### Work instruction
Reproduce every line of the material below, but drop the pictures.

### Data for this exercise
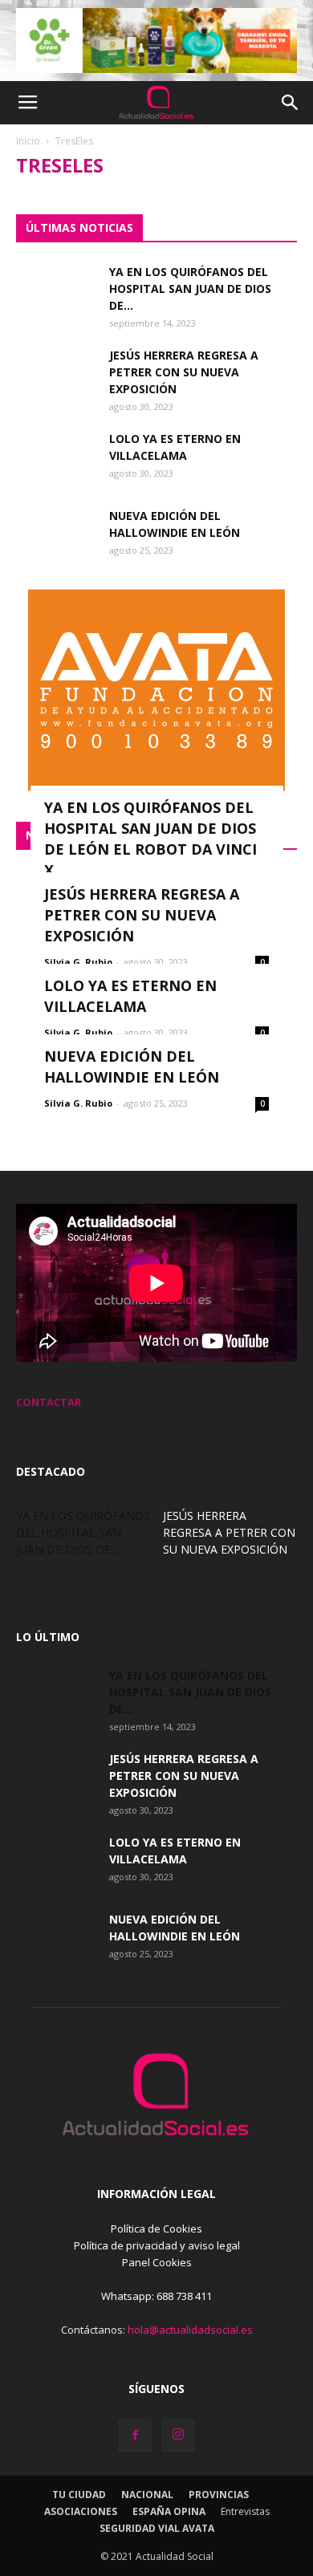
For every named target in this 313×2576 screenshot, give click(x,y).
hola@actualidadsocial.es (190, 2329)
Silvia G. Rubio (78, 962)
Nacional (147, 2494)
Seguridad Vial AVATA (157, 2528)
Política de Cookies (156, 2228)
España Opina (168, 2511)
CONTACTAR (48, 1402)
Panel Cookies (157, 2262)
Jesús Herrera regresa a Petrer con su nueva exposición (183, 371)
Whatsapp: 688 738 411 (156, 2296)
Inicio (28, 141)
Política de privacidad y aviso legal (157, 2245)
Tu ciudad (79, 2494)
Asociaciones (80, 2511)
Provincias (219, 2494)
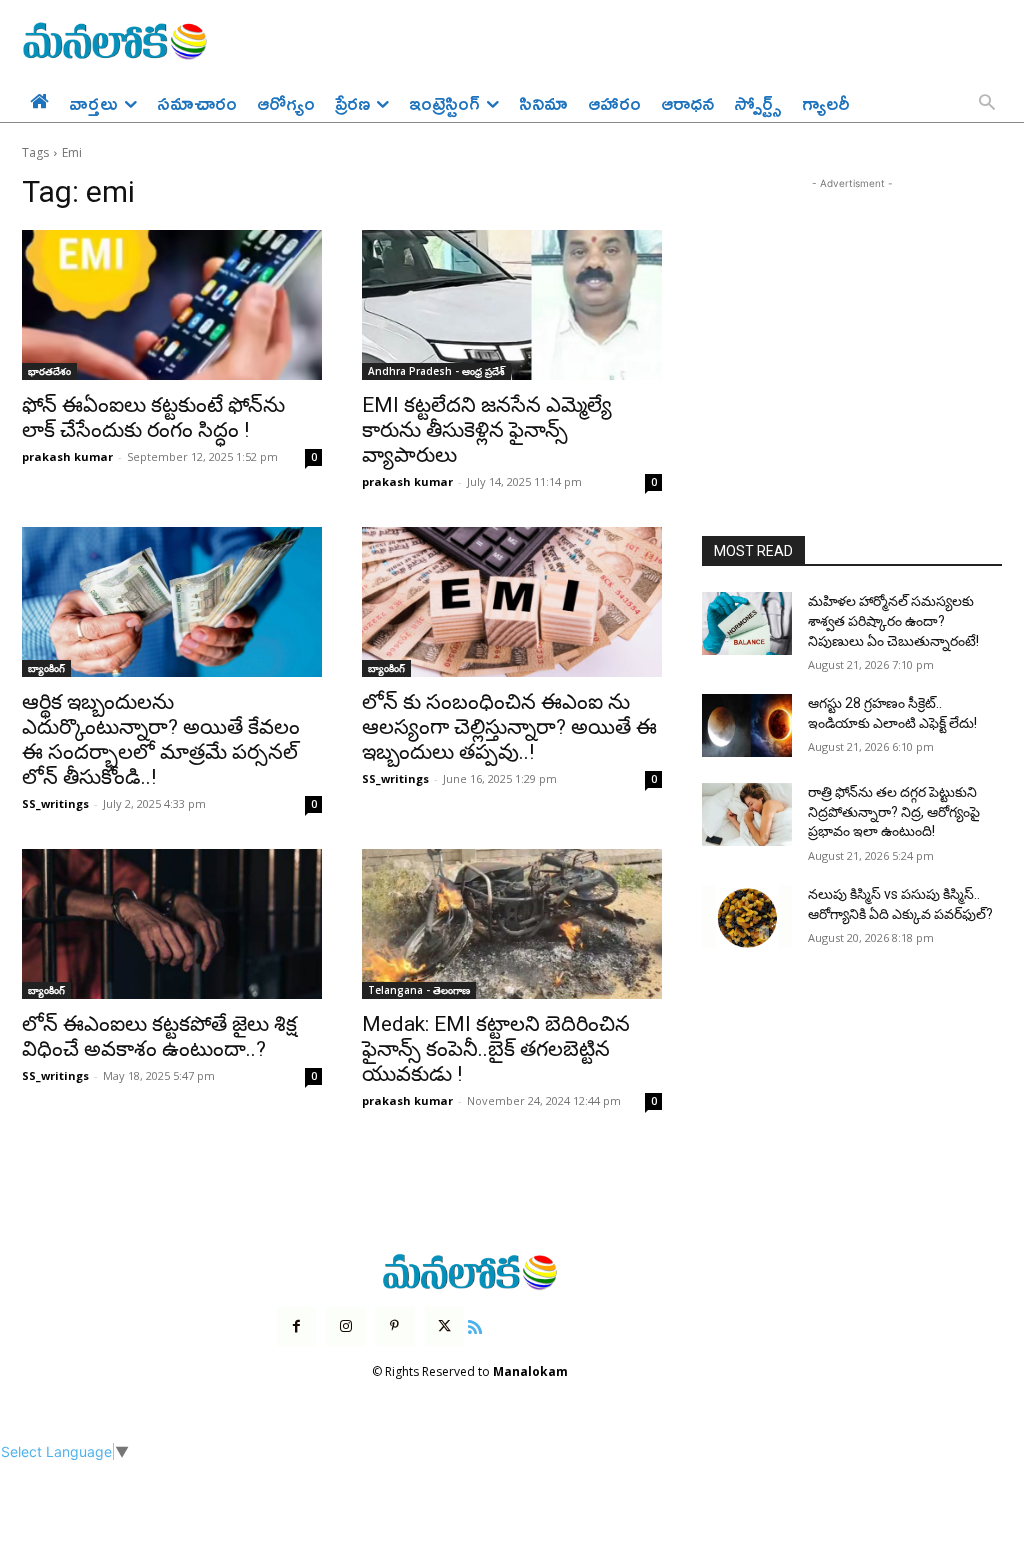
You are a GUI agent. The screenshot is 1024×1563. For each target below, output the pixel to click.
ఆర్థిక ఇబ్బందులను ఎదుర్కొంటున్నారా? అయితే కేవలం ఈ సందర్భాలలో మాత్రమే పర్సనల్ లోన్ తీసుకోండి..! (161, 739)
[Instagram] (345, 1326)
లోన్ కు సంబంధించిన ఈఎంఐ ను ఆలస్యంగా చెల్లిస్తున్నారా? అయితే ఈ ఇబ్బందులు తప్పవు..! (509, 727)
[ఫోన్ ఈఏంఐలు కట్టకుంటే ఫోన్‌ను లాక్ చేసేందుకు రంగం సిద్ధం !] (172, 305)
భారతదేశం (49, 371)
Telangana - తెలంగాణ (419, 990)
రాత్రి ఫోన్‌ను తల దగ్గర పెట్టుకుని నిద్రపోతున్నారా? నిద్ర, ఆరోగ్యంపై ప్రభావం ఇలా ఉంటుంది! (894, 811)
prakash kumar (67, 456)
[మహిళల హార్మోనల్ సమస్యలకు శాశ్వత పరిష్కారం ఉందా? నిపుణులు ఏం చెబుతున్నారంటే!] (747, 623)
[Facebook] (296, 1326)
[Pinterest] (394, 1326)
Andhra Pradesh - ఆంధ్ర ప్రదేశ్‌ (436, 371)
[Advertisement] (852, 319)
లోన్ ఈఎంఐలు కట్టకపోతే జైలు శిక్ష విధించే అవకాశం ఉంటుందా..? (159, 1036)
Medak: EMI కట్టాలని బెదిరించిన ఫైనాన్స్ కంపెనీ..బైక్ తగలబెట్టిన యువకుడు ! (496, 1049)
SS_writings (55, 803)
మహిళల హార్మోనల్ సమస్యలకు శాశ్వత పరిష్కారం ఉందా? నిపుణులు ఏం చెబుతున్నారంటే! (893, 620)
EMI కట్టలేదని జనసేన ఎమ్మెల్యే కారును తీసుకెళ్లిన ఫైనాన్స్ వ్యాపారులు (487, 430)
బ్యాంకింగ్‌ (46, 668)
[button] (987, 104)
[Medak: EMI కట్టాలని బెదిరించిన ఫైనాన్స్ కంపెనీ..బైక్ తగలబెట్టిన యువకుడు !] (512, 924)
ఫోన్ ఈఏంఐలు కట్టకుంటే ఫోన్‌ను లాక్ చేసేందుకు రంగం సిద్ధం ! (153, 417)
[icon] (475, 1324)
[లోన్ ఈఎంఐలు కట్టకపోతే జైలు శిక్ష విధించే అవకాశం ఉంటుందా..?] (172, 924)
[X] (444, 1326)
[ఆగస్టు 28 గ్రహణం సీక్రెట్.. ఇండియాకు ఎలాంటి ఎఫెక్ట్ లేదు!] (747, 725)
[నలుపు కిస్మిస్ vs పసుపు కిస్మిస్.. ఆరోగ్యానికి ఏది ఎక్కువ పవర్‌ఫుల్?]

### Worked solution
For every named target in this 313×2576 screenshot, give click(x,y).
hola@actualidadsocial.es (190, 2329)
Silvia G. Rubio (78, 962)
Nacional (147, 2494)
Seguridad Vial AVATA (157, 2528)
Política de Cookies (156, 2228)
España Opina (168, 2511)
CONTACTAR (48, 1402)
Panel Cookies (157, 2262)
Jesús Herrera regresa a Petrer con su nueva exposición (183, 371)
Whatsapp: 688 738 411 (156, 2296)
Inicio (28, 141)
Política de privacidad y aviso legal (157, 2245)
Tu ciudad (79, 2494)
Asociaciones (80, 2511)
Provincias (219, 2494)
You are a GUI agent. The screenshot is 1024×1563. For each target below, output the pixel to click.
ఆర్థిక ఇబ్బందులను ఎదుర్కొంటున్నారా? అయితే కేవలం ఈ సందర్భాలలో మాత్రమే పర్సనల్ లోన్ తీసుకోండి..! (161, 739)
[Instagram] (345, 1326)
లోన్ కు సంబంధించిన ఈఎంఐ ను ఆలస్యంగా చెల్లిస్తున్నారా? అయితే ఈ ఇబ్బందులు తప్పవు..! (509, 727)
[ఫోన్ ఈఏంఐలు కట్టకుంటే ఫోన్‌ను లాక్ చేసేందుకు రంగం సిద్ధం !] (172, 305)
భారతదేశం (49, 371)
Telangana - తెలంగాణ (419, 990)
రాత్రి ఫోన్‌ను తల దగ్గర పెట్టుకుని నిద్రపోతున్నారా? నిద్ర, ఆరోగ్యంపై ప్రభావం ఇలా ఉంటుంది! (894, 811)
prakash kumar (67, 456)
[మహిళల హార్మోనల్ సమస్యలకు శాశ్వత పరిష్కారం ఉందా? నిపుణులు ఏం చెబుతున్నారంటే!] (747, 623)
[Facebook] (296, 1326)
[Pinterest] (394, 1326)
Andhra Pradesh - ఆంధ్ర ప్రదేశ్‌ (436, 371)
[Advertisement] (852, 319)
లోన్ ఈఎంఐలు కట్టకపోతే జైలు శిక్ష విధించే అవకాశం ఉంటుందా..? (159, 1036)
Medak: EMI కట్టాలని బెదిరించిన ఫైనాన్స్ కంపెనీ..బైక్ తగలబెట్టిన యువకుడు ! (496, 1049)
SS_writings (55, 803)
మహిళల హార్మోనల్ సమస్యలకు శాశ్వత పరిష్కారం ఉందా? నిపుణులు ఏం చెబుతున్నారంటే! (893, 620)
EMI కట్టలేదని జనసేన ఎమ్మెల్యే కారును తీసుకెళ్లిన ఫైనాన్స్ వ్యాపారులు (487, 430)
బ్యాంకింగ్‌ (46, 668)
[button] (987, 104)
[Medak: EMI కట్టాలని బెదిరించిన ఫైనాన్స్ కంపెనీ..బైక్ తగలబెట్టిన యువకుడు !] (512, 924)
ఫోన్ ఈఏంఐలు కట్టకుంటే ఫోన్‌ను లాక్ చేసేందుకు రంగం సిద్ధం ! (153, 417)
[icon] (475, 1324)
[లోన్ ఈఎంఐలు కట్టకపోతే జైలు శిక్ష విధించే అవకాశం ఉంటుందా..?] (172, 924)
[X] (444, 1326)
[ఆగస్టు 28 గ్రహణం సీక్రెట్.. ఇండియాకు ఎలాంటి ఎఫెక్ట్ లేదు!] (747, 725)
[నలుపు కిస్మిస్ vs పసుపు కిస్మిస్.. ఆరోగ్యానికి ఏది ఎక్కువ పవర్‌ఫుల్?]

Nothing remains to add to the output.